Frappé par une grave crise économique, ne sachant comment enrayer la chute de la monnaie nationale, le gouvernement libanais n'est plus en mesure de payer ses soldats et a besoin de colis alimentaires. C’est un représentant de l’armée qui a fait cette déclaration ce mercredi 16 juin, à la veille d'une conférence de donateurs soutenue par l'ONU.
"Nous avons besoin de colis alimentaires, d'un soutien médical et d'une assistance pour les soldats", a déclaré à l'Agence France Presse une source militaire libanaise sous couvert d'anonymat.
La réunion virtuelle organisée par la France le 17 juin à 12 heures GMT, contrairement aux précédentes conférences ayant fourni des armes, des équipements ou des formations militaires, vise à apporter à l'armée libanaise une aide humanitaire, réservée généralement aux pays en guerre ou en proie à des catastrophes naturelles.
Une crise économique profonde qui impacte l’armée
"La dévaluation de la livre libanaise affecte les soldats (...). Leurs revenus ne suffisent plus", selon la même source.
La crise économique au Liban, une des pires dans le monde depuis 1850, selon la Banque mondiale, s'accompagne d'une dépréciation inédite de la monnaie, qui a perdu 90% de sa valeur face au dollar.
Le pays est confronté à une explosion du chômage et une paupérisation à grande échelle, 55% de la population vivant aujourd'hui sous le seuil de la pauvreté, s’accompagnant ces dernières semaines de graves pénuries de carburant.
(RE)voir : Liban : en plein naufrage, le pays traverse l'une des pires crises depuis le 19ème siècle
L'impact se fait ressentir aussi chez les militaires. La dépréciation a fait fondre les salaires en livres libanaises de la troupe, mais aussi le budget de l'institution alloué à l'entretien et aux équipements, menaçant ainsi sa capacité opérationnelle.

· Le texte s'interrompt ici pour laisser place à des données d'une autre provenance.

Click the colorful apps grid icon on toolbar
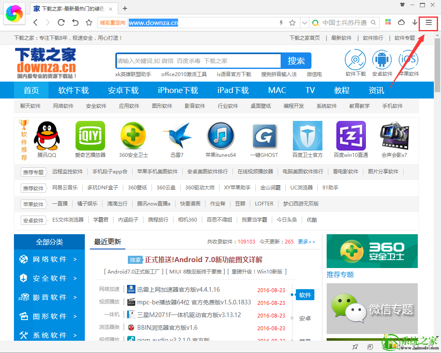click(388, 22)
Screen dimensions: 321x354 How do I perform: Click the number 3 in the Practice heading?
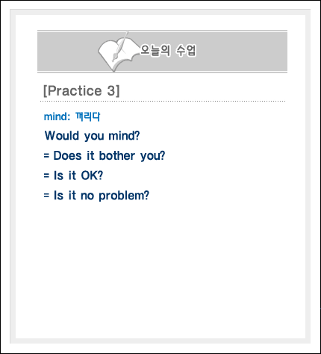pos(111,90)
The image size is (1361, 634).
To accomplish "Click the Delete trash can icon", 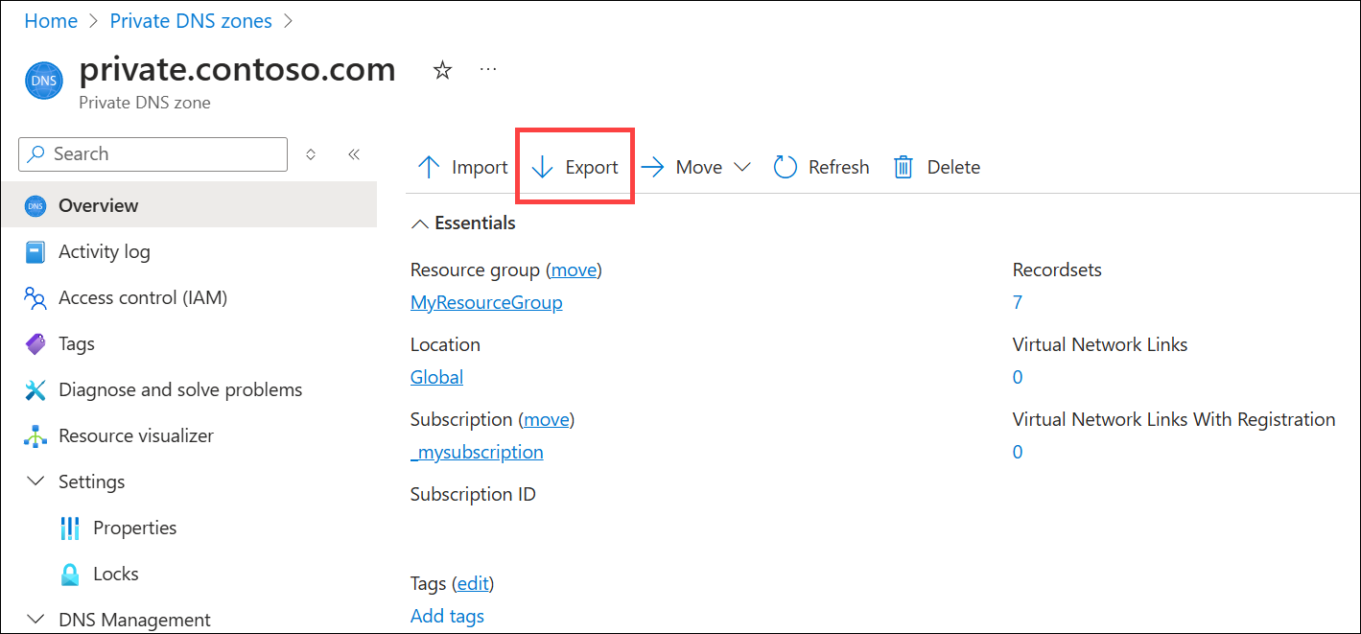I will pyautogui.click(x=903, y=167).
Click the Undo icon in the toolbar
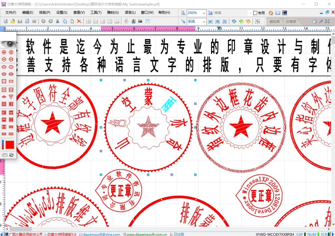This screenshot has width=335, height=236. coord(43,22)
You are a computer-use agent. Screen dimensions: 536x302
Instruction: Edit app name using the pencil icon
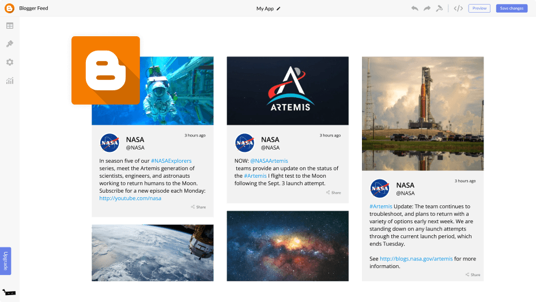pyautogui.click(x=279, y=9)
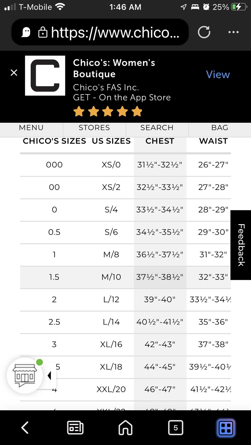Open the Feedback side tab
This screenshot has height=445, width=251.
(241, 245)
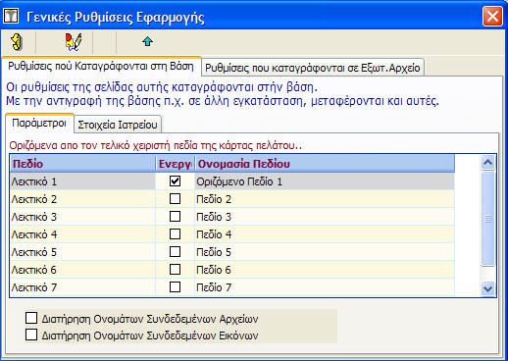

A l'été 2020, l'armée libanaise avait annoncé qu'elle ne servirait plus de viande dans les repas proposés aux soldats, en raison de la flambée des prix des denrées alimentaires.
L’aide concrète de la France
Paris, qui a fourni en début d'année des rations de survie pour plus d'un million d'euros, devrait annoncer le 17 juin l'envoi de matériel médical anti-Covid et de pièces détachées pour des véhicules de l'avant blindés et des hélicoptères.
La situation est
"d'autant plus problématique que les forces armées libanaises, aujourd'hui, c'est l'institution pilier qui permet d'éviter que la situation sécuritaire dans le pays ne se dégrade fortement", a-t-on indiqué ce mercredi au cabinet de la ministre française des Armées, Florence Parly.
La ministre des Armées a abordé la question avec son homologue américain mardi 15 juin.
L'armée libanaise a formulé des
"besoins très précis", alimentaires (lait, farine..), en médicaments, en pièces détachées pour la maintenance des matériels, qui s'élèvent à
"quelques dizaines de millions d'euros", a précisé le cabinet de la ministre.
Une armée qui compte sur l’aide étrangère
Une vingtaine de pays participeront jeudi à la conférence, notamment les pays membres du Groupe de soutien international au Liban, qui comprend la France, les Etats-Unis, d'autres pays occidentaux, des pays du Golfe, la Russie et la Chine, ainsi que des représentants des Nations unies et de l'Union Européenne.
L'objectif est aussi de
"permettre au commandement des forces armées de se concentrer sur ses missions -- sécurité des frontières, contreterrorisme, stabilité intérieure --, plutôt que de mener une bataille singulière pour maintenir la stabilité des forces armées, en l'absence de réelle assistance du gouvernement", estime l'expert Aram Nerguizian, dans un
entretien avec le Centre Carnegie pour le Moyen-Orient.
Depuis l'explosion tragique au port de Beyrouth en août dernier, qui a tué plus de 200 personnes et dévasté des quartiers entiers de la capitale, l'armée libanaise compte davantage sur les dons étrangers.
La France, l'Egypte, les Emirats arabes unis et la Turquie comptent parmi les plus grands donateurs de vivres.
L'Irak et l'Espagne ont offert une assistance dans le domaine médical.
Les Etats-Unis restent toutefois le plus grand bailleur, augmentant cette année les fonds destinés à l'armée libanaise de 15 millions de dollars à 120 millions de dollars.
"Nous faisons l'impossible pour soulager les souffrances et les difficultés économiques qu'endurent nos soldats […] Nous sommes contraints de nous tourner vers les pays alliés pour obtenir des aides" déclarait le 15 juin le chef de l'armée, Joseph Aoun.
Le chef de l'armée avait été reçu en mai par le président français, Emmanuel Macron.